5. La crise de l’éducation
La Loi du Temps explique également pourquoi les programmes scolaires ne sont plus adaptés aux besoins de la société. Prenons l’histoire : on apprenait l’histoire ancienne, médiévale, moderne. Maintenant, il faudrait apprendre le postmoderne, avec toutes les révolutions technologiques et sociétales que nous vivons. Faute de temps, on tend à rendre le programme plus dense ou à allonger la durée des études. Mais cette approche n’est plus adaptée.
Pendant que vous enseignez à quelqu’un à l’université pendant cinq ans une matière ou une technologie, celle-ci aura eu le temps de changer. À sa sortie, le pauvre étudiant qui a absorbé toutes ces vastes connaissances s’apercevra qu’elles sont devenues… obsolètes.
La solution n’est pas d’accumuler les faits, mais de donner des méthodes – des méthodes qui serviront chaque fois que la personne se trouvera dans une situation nouvelle, où elle devra comprendre, trouver et assimiler les connaissances nécessaires, et prendre des décisions appropriées.
Cela exige un changement radical de comportement : les générations actuelles et futures doivent étudier et apprendre toute leur vie. La vie doit être considérée comme un chemin d’apprentissage continu.
6. La tension entre élites et population
Au quotidien, une part croissante de la population comprend intuitivement ces changements, car les gens ont besoin de s’adapter pour nourrir leurs enfants et s’occuper de leurs proches. Or, les élites qui les gouvernent au jour le jour s’accrochent à l’ancien système. La fine couche de la plus haute élite, au sommet de la pyramide, comprend également la situation. Mais pour bien faire son travail, elle a besoin de s’appuyer à la fois sur les élites intermédiaires et sur les masses. Elle se trouve ainsi dans une position de grand écart, car la large couche des élites intermédiaires veut rester où elle est, tandis que la majorité de la population avance de plus en plus loin.

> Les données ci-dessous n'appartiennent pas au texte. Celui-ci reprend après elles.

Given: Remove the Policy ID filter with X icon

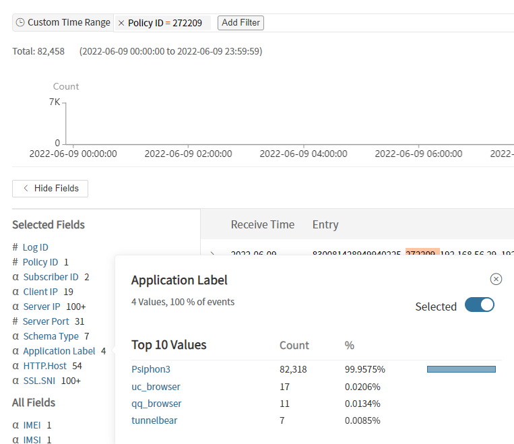Looking at the screenshot, I should click(121, 23).
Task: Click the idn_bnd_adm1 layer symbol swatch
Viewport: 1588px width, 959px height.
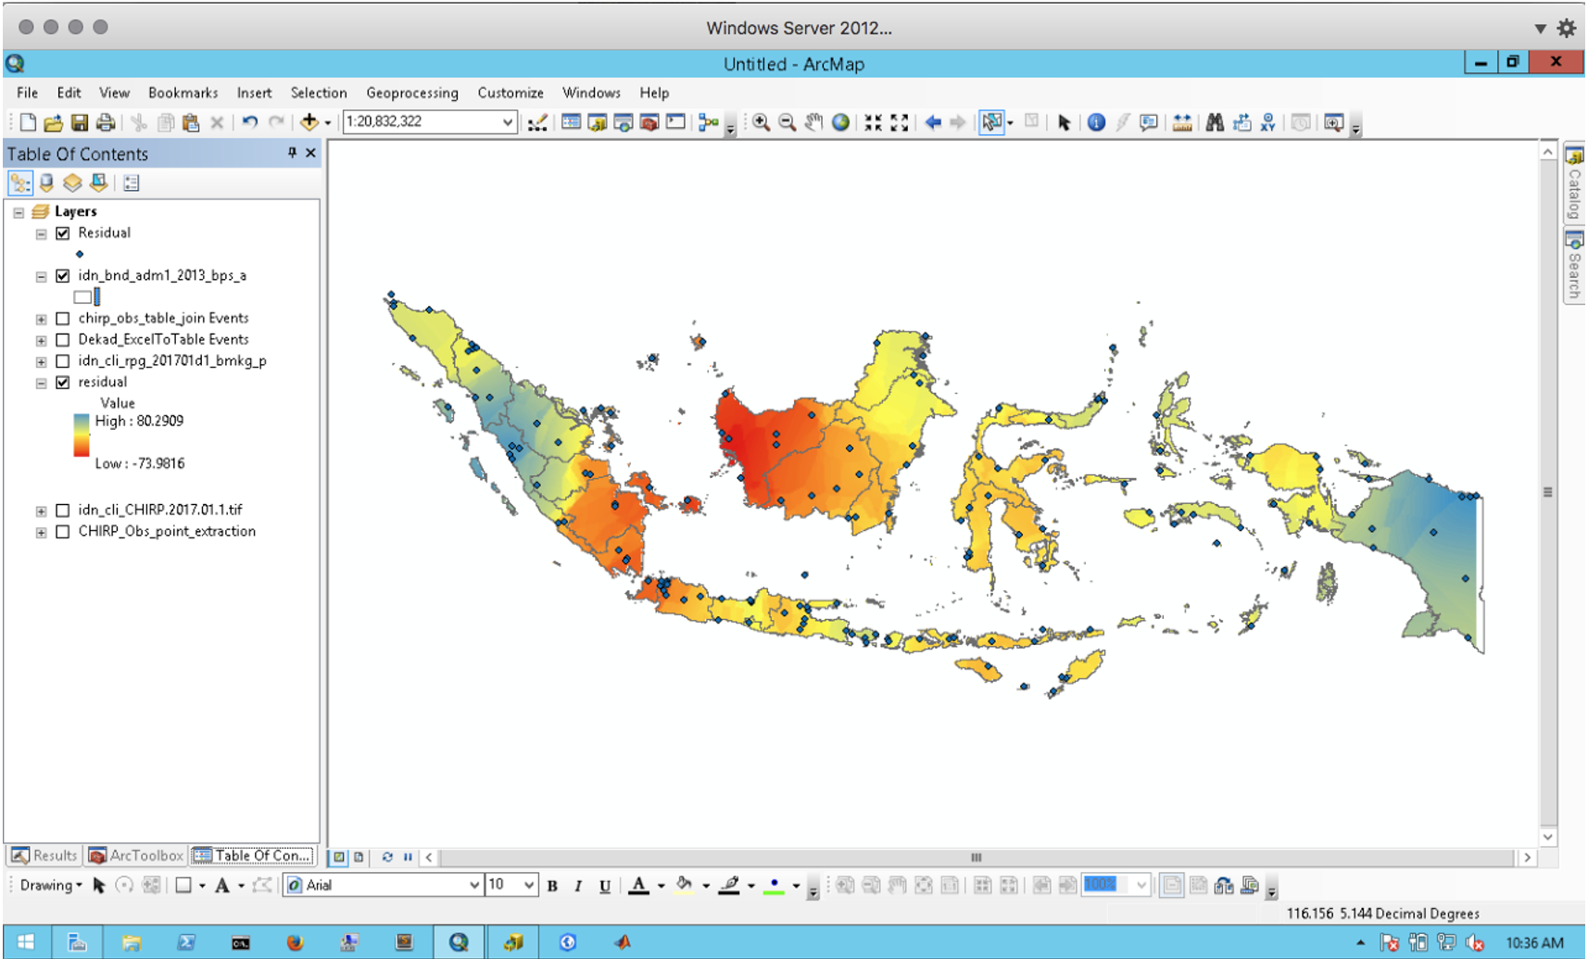Action: point(83,297)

Conclusion : un impératif stratégique
La Loi du Temps n’est pas une théorie abstraite. C’est une description rigoureuse de la dynamique informationnelle dans laquelle nous sommes plongés. Ses conséquences sont multiples et touchent tous les aspects de la vie économique et sociale :
- Pour les entreprises : elles doivent décentraliser leurs décisions, former en continu leurs équipes, et accepter que les modèles hiérarchiques traditionnels soient devenus inopérants.
- Pour les États : la gouvernance centralisée et la régulation par la loi seule ne fonctionnent plus. Il faut investir dans la formation méthodologique des citoyens et déléguer l’autonomie décisionnelle.
- Pour les individus : l’apprentissage tout au long de la vie n’est plus une option – c’est une condition de survie professionnelle et personnelle.
Le nouvel état informationnel exige l’amélioration de la qualité de gouvernance à tous les niveaux. Cela signifie qu’il faut donner à tous une méthodologie permettant d’avoir une vision et une compréhension complètes du monde qui nous entoure – depuis les processus globaux de la planète, de l’univers, de la biosphère, jusqu’aux systèmes sociaux, du plus grand au plus petit.
La Loi du Temps est un impératif. S’y adapter est la condition de notre résilience collective.
Les opinions exprimées dans cet article sont personnelles à l’auteur et reflètent son analyse à la date de rédaction.